Thank you for the info about manually adding Subscription ID.

Seeking refined answers…

1. Does 2Member remove authentication for iTunes when a member is downgraded or cancelled?

2. When does s2Member remove authentication for iTunes when a member is downgraded or cancelled?

– a. At the EOT date

– b. After the EOT date

3. Does s2Member do the above for manually added member records (i.e. those without Subscriber ID)?

4. How can we remove authentication for members who have access but should not?

1. Does 2Member remove authentication for iTunes when a member is downgraded or cancelled?

If the restriction is through levels, yes. If you’re generating the link to the file with a download key, then level doesn’t matter, unless you check level before adding the download key to the URL.

2. When does s2Member remove authentication for iTunes when a member is downgraded or cancelled?
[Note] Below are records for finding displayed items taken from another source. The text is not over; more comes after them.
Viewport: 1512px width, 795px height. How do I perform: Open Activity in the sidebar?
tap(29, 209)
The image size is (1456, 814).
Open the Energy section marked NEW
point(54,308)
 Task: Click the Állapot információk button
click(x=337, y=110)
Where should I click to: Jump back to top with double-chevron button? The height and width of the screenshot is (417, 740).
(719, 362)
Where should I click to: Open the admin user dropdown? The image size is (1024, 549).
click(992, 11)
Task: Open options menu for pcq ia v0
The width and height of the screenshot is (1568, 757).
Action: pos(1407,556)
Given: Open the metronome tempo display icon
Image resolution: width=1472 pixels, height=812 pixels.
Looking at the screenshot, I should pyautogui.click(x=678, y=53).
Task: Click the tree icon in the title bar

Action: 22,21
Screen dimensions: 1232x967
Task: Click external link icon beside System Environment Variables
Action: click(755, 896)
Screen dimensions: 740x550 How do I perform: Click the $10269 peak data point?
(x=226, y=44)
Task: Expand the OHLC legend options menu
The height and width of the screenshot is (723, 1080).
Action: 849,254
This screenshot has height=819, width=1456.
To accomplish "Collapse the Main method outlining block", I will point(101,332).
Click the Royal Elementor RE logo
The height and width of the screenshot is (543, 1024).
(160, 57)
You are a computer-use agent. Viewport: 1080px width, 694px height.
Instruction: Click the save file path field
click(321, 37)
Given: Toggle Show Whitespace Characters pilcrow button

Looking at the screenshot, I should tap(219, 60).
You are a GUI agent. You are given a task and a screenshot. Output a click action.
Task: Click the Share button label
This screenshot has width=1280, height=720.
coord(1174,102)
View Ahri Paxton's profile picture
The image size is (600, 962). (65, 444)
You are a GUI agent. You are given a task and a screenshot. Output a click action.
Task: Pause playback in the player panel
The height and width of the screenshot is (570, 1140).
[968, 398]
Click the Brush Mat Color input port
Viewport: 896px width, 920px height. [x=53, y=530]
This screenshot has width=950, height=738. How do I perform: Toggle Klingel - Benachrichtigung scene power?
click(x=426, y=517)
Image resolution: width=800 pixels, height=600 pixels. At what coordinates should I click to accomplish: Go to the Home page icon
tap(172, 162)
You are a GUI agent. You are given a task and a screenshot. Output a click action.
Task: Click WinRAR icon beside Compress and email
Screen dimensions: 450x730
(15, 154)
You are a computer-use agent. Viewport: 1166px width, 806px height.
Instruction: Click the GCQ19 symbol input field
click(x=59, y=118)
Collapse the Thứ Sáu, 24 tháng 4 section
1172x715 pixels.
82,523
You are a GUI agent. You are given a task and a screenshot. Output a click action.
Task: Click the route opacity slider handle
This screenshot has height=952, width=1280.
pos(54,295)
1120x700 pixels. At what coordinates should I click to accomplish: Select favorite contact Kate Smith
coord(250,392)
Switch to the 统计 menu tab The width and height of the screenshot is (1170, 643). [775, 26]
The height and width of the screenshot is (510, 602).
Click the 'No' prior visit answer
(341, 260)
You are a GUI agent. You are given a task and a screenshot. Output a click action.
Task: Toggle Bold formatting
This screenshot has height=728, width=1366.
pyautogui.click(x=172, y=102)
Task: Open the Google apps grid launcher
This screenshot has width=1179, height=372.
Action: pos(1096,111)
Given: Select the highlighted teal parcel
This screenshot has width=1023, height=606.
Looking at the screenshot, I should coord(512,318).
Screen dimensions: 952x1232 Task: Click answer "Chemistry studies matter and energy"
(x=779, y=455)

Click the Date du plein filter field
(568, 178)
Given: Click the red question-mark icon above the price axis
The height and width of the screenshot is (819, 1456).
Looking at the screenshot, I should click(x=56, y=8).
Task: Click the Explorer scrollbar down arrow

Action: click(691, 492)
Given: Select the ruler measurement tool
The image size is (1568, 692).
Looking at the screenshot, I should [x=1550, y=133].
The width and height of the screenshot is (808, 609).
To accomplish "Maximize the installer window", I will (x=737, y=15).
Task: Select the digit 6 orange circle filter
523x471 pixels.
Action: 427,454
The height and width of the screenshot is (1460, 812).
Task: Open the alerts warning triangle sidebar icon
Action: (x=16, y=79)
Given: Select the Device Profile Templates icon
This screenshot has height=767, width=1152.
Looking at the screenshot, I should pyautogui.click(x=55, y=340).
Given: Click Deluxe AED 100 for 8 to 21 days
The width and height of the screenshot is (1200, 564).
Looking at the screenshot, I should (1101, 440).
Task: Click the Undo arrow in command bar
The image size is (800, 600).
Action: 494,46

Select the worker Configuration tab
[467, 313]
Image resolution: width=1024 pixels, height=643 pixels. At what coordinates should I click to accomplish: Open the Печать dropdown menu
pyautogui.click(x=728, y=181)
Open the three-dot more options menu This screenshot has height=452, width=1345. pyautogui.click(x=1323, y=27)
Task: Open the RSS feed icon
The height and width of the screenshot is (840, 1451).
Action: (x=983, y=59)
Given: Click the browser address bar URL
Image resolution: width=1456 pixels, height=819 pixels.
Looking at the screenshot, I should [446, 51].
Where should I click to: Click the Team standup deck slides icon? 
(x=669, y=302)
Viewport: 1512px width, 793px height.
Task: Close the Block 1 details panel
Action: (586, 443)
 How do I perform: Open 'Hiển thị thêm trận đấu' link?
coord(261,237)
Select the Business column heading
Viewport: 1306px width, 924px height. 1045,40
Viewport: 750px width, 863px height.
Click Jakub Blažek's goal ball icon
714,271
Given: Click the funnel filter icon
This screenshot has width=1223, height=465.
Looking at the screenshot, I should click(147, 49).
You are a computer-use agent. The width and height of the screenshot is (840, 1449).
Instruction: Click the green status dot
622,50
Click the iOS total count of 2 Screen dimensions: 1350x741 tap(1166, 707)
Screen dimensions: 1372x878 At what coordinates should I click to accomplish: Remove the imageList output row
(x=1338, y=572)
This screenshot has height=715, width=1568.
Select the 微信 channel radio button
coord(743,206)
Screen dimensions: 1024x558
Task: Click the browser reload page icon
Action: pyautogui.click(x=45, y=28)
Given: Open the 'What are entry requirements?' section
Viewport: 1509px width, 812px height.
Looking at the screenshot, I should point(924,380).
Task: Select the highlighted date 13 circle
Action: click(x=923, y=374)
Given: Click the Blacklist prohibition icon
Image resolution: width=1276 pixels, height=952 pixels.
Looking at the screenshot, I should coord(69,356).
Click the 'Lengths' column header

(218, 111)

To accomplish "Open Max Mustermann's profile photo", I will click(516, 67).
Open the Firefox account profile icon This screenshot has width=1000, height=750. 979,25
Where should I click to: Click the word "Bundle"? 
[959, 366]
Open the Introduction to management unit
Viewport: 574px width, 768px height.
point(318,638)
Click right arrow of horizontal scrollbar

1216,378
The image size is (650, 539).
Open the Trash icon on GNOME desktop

When level is demoted, as long as download access depends on the user’s level, as explained above.

3. Does s2Member do the above for manually added member records (i.e. those without Subscriber ID)?

Yes, EOT behavior is applied to manually added members as long as you included an EOT time.

4. How can we remove authentication for members who have access but should not?

Changing their role to Level 0.

Again, all these level related questions depend on you not adding to the URL a download key without checking the level.

I hope that helps. :)

Thank you Christian,

We don’t use the link to files method. Our users go to iTunes, subscribe and iTunes asks for their authentication.

RE: Question 4, and answer (where role change to Level 0 should remove authentication):

We tested this on a manually added Level 1 user.

1. Demoted them to Level 0,
2. Logged out of everything (in case of any caching issues),
3. Unsubscribed to the iTunes podcast,
4. Then resubscribed to the iTunes podcast and it started downloading content without asking for authentication.

Why did the Level 0 user still have access to the authentication only podcast?

We don’t use the link to files method. Our users go to iTunes, subscribe and iTunes asks for their authentication.

What method do you use then? Where is the URL they’re using to subscribe in iTunes?

Also, are you running any caching plugins? Or is your server doing any caching that you know of? That might cause a previously authenticated session to be cached.